2. Dimming job market's bright spot: AI skills
Hiring is slowing, but demand for AI skills is spiking.
Why it matters: Business leaders are beginning to see an emerging gap between workers who embrace AI and those who use it only for basic tasks or not at all.
By the numbers: Mentions of AI skills in job postings rose 16% in three months, even as overall tech hiring is down 27% year-over-year, per ManpowerGroup's Work Intelligence Lab.
The other side: Greenhouse data shows that 32% of job seekers have claimed AI skills they don't actually have.
- "Application volumes are up 239% on average since ChatGPT launched, flooding hiring teams with low-intent spam generated in seconds," Daniel Chait, CEO and co-founder of Greenhouse, told Axios.
The big picture: The fastest-growing AI jobs focus on wrangling data: data labeling, data annotation, data analysis, data science.
- Businesses say they're looking for employees who can interpret AI output, spot bad data, and integrate machine insights into business decisions.
- Demand for data-mining and management freelancers grew 26% and demand for AI and machine learning (ML) skills increased from September to October, according to Upwork, a work marketplace.
- More than half (55%) of businesses say they expect to hire data analysts and data scientists in the next three months, per Upwork.
Between the lines: Learning platform Simplilearn says math, statistics and programming languages — specifically Python — are also key.
Yes, but: Human skills still matter, says Cormac Whelan, CEO of software company Nitro.
- In particular: "curiosity, ability to learn fast and to adapt fast," Whelan, previously CEO of an AI startup sold to Apple in 2020, says.
- Upwork COO Anthony Kappus told Axios that he's seen "a rapid rise in demand for talent who can pair hard skills like design, video editing, and marketing with uniquely human skills like creativity, strategic thinking, and judgment to deliver work built with AI tools."
- "The AI landscape is evolving so fast," Whelan says, "that how someone learns matters more than whether they have a Ph.D. in generative AI."
The bottom line: Still, with so much weakness in the job market, a Ph.D. in generative AI certainly can't hurt.
3. Exclusive: Copyleaks scans for AI in images
Copyleaks, known for its software to detect plagiarism and AI-generated text, is expanding into identifying AI use in images, the company shared first with Axios.
Why it matters: Beyond misinformation, AI image tools are fueling fraud — from fake receipts to doctored insurance claims.
Zoom in: The new Copyleaks detector assigns each image an AI-use probability score and shows where AI was likely applied on an image.

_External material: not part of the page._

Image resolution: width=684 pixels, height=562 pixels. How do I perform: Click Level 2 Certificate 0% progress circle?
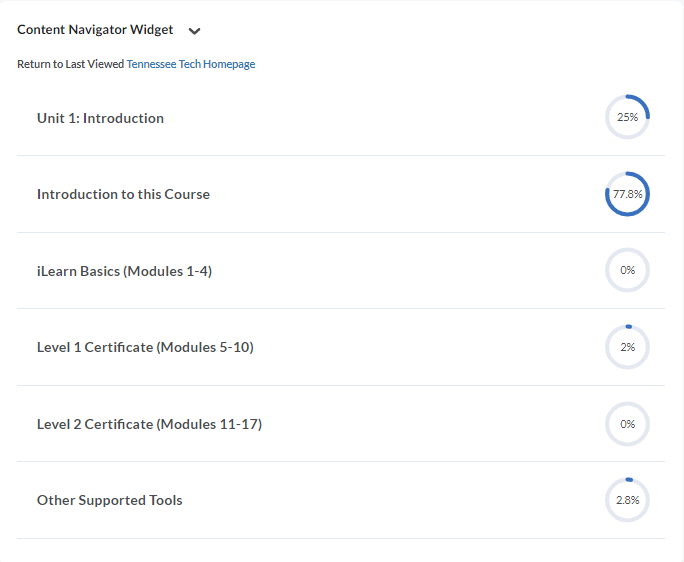627,424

- There's a public demo of the tool.
Zoom out: CEO Alon Yamin told Axios the company sees a broad range of markets for the new tool, including education, financial services and publishing.
- "It used to be 'seeing is believing,'" Yamin said. "It's not anymore the case. So how are you making sure that you're able to really authenticate the content and understand its source?"
- As it does with its text-based detection tools, Copyleaks will charge institutions using its image detector based on volume.
Yes, but: Detecting AI-generated content is tricky; detecting whether AI is used for fraud is even trickier.
- Some phone cameras today use AI to combine multiple exposures for a "best take" or they use AI to fill in details on a zoomed-in shot.
- Limited Axios tests found mixed results — the tool flagged some AI-created images of official documents but missed others. It also returned false positives on images that weren't AI-generated.
What's next: The company says it plans to expand into identifying the use of AI in audio and video in 2026.
4. Training data
- The big AI firms are homing in on India as a key market for their chatbots. (Bloomberg)
- Google sent a letter to Sen. Marsha Blackburn (R-Tenn.) saying that the AI hallucination problem gets worse when consumers use models only meant for developers and researchers. (Axios)
5. + This
There is a guy named Scott pushing an AI technology called Devin and a guy named Devin selling an AI technology called Scott. What a world.